神经导航结合术中超声在神经外科手术中的应用体会
戴黎萌1, 徐菲1, 陈东1, 刘保国2, 曾彩云3, 王浩1,()   
  1. 1. 518020 深圳市人民医院(暨南大学第二临床医学院)神经外科
    2. 512026 韶关,粤北人民医院神经外科
    3. 518055 深圳市南山区西丽人民医院神经外科
  • 收稿日期:2018-09-26 出版日期:2018-12-15
  • 通信作者: 王浩
  • 基金资助:
    深圳市科技计划项目(JCYJ20160422164518800)

Study on application of ultrasound combined neuronavigation in neurosurgery

Limeng Dai1, Fei Xu1, Dong Chen1, Baoguo Liu2, Caiyun Zeng3, Hao Wang1,()   

  1. 1. Department of Neurosurgery, Shenzhen People’s Hospital (The Second Clinical Medical College of Ji’nan University), Shenzhen 518020, China
    2. Department of Neurosurgery, Yuebei People’s Hospital, Shaoguan 512026, China
    3. Department of Neurosurgery, Shenzhen Nanshan District Xili People’s Hospital, Shenzhen 518055, China
  • Received:2018-09-26 Published:2018-12-15
  • Corresponding author: Hao Wang
  • About author:
    Corresponding author: Wang Hao, Email:
引用本文:

戴黎萌, 徐菲, 陈东, 刘保国, 曾彩云, 王浩. 神经导航结合术中超声在神经外科手术中的应用体会[J/OL]. 中华神经创伤外科电子杂志, 2018, 04(06): 337-340.

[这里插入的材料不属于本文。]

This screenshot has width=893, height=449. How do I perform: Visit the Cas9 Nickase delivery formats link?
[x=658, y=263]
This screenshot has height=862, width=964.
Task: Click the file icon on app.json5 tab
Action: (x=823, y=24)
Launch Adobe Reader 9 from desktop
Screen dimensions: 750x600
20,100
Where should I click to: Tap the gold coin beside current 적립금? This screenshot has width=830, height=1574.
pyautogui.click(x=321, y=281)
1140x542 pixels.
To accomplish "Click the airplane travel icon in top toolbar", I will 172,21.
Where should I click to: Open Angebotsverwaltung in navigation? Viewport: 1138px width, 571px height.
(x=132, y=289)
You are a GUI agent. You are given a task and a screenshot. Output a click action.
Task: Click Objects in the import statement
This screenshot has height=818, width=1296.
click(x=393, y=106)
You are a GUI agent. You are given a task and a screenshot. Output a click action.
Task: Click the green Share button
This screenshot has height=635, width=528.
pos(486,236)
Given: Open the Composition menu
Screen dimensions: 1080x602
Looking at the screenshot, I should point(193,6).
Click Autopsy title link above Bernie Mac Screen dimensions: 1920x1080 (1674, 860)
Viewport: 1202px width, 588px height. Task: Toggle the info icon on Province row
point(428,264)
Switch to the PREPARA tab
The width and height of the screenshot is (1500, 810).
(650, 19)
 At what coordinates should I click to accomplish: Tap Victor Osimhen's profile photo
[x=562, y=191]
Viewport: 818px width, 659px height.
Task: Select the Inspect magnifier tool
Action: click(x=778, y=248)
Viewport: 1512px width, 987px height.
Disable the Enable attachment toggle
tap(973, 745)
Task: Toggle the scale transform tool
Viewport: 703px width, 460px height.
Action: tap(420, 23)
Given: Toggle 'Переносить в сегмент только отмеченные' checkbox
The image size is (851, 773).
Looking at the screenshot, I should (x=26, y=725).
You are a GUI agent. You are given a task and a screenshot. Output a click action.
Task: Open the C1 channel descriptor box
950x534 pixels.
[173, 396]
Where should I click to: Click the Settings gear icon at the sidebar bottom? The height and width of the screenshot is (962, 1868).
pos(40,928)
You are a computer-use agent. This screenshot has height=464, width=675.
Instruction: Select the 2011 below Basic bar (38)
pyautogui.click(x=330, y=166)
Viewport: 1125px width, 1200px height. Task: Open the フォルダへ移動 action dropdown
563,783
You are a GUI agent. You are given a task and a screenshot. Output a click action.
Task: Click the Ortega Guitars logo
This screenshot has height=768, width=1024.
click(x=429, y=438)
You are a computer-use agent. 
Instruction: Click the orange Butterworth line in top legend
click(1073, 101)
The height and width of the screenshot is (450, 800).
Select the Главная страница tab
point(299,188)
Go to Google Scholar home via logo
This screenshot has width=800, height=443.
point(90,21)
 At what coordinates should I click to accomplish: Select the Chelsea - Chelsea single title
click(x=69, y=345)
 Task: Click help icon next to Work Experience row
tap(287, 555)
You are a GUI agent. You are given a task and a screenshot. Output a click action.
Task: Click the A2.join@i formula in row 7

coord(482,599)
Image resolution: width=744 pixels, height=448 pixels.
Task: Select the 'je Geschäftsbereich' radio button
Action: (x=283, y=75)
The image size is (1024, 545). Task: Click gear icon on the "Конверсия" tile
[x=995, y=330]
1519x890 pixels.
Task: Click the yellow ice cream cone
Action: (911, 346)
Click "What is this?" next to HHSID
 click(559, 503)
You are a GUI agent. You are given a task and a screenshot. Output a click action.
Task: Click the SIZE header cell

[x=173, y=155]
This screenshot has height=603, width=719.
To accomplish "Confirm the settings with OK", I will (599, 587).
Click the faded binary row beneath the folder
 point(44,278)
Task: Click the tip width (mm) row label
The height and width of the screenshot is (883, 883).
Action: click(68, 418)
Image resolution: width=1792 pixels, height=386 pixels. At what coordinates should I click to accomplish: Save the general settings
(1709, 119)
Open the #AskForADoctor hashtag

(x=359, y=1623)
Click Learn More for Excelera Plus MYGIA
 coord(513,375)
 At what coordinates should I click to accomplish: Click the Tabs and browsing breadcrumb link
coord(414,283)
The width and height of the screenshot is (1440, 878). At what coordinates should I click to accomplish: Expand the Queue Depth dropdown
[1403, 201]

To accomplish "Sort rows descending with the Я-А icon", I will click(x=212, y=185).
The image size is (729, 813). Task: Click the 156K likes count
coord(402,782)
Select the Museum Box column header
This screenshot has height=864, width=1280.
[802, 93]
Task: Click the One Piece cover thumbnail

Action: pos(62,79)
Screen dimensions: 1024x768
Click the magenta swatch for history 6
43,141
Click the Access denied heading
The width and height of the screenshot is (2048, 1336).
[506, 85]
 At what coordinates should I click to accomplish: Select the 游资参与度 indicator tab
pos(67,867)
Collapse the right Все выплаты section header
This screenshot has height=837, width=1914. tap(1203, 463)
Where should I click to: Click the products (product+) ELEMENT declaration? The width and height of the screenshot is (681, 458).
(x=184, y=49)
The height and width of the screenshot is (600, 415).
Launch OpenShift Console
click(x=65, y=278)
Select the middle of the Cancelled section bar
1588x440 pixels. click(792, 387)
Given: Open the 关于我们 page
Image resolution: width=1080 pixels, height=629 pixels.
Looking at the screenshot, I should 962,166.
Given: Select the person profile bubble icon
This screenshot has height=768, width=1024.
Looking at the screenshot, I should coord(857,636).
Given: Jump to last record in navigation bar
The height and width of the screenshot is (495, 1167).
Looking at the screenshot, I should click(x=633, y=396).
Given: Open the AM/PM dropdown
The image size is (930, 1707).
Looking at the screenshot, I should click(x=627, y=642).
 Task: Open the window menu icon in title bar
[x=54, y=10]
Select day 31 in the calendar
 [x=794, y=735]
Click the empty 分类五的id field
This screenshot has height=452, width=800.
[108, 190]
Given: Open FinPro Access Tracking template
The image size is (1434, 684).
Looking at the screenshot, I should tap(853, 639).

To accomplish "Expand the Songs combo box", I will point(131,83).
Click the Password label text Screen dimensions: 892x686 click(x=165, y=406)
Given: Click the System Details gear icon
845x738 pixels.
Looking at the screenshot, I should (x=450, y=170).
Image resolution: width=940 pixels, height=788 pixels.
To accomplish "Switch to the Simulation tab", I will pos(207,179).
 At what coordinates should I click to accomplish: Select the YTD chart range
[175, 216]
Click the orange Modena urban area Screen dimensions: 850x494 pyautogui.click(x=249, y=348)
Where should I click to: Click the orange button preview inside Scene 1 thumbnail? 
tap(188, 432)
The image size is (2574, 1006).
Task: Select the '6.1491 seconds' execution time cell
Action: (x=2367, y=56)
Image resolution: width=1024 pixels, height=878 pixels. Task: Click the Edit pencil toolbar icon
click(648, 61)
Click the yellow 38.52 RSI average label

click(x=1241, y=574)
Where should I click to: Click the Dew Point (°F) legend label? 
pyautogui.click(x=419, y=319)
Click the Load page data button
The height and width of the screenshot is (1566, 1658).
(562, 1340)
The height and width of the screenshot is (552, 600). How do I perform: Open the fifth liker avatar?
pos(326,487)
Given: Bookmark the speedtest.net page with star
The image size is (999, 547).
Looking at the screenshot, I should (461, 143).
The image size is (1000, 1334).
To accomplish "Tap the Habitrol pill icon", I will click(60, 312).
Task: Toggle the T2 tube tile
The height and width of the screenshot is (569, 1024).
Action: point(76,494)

Limeng Dai, Fei Xu, Dong Chen, Baoguo Liu, Caiyun Zeng, Hao Wang. Study on application of ultrasound combined neuronavigation in neurosurgery[J/OL]. Chinese Journal of Neurotraumatic Surgery(Electronic Edition), 2018, 04(06): 337-340.

目的

观察应用神经导航结合术中超声是否比单独应用神经导航具有优势。

方法

选取深圳市人民医院神经外科自2014年1月至2017年1月进行开颅手术患者213例,根据手术中应用的定位方法将患者分为神经导航组(82例)和神经导航结合术中超声组(131例)。通过术后影像学资料比较2组患者的完全切除率。

结果

神经导航组:病变完全切除53例,占64.6%;未完全切除的29例,占35.4%。神经导航结合术中超声组:病变完全切除103例,占78.6%;未完全切除的28例,占21.4%。差异具有统计学意义(P<0.05)。

结论

应用神经导航结合术中超声可提高手术的完全切除率,相比单独应用神经导航具有一定优势。

Objective

To observe whether neuronavigation combined with intraoperative ultrasound is superior to neuronavigation alone.

Methods

Two hundred and thirteen patients who underwent craniotomy in Department of Neurosurgery, Shenzhen People’s Hospital from January 2014 to January 2017 were selected and divided into neuronavigation group and neuronavigation combined with intraoperative ultrasound group according to the localization method used in the operation. The total resection rate of the two groups was compared by postoperative imaging data.

Results

Neuronavigation group: 53 cases were completely removed, accounting for 64.6%; 29 cases were not completely removed, accounting for 35.4%. Neuronavigation combined with intraoperative ultrasound: 103 cases were completely removed, accounting for 78.6%; 28 cases were not completely removed, accounting for 21.4%. The difference was statistically significant.

Conclusion

The application of neuronavigation combined with intraoperative ultrasound can improve the complete resection rate of surgery, which has certain advantages over the application of neuronavigation alone.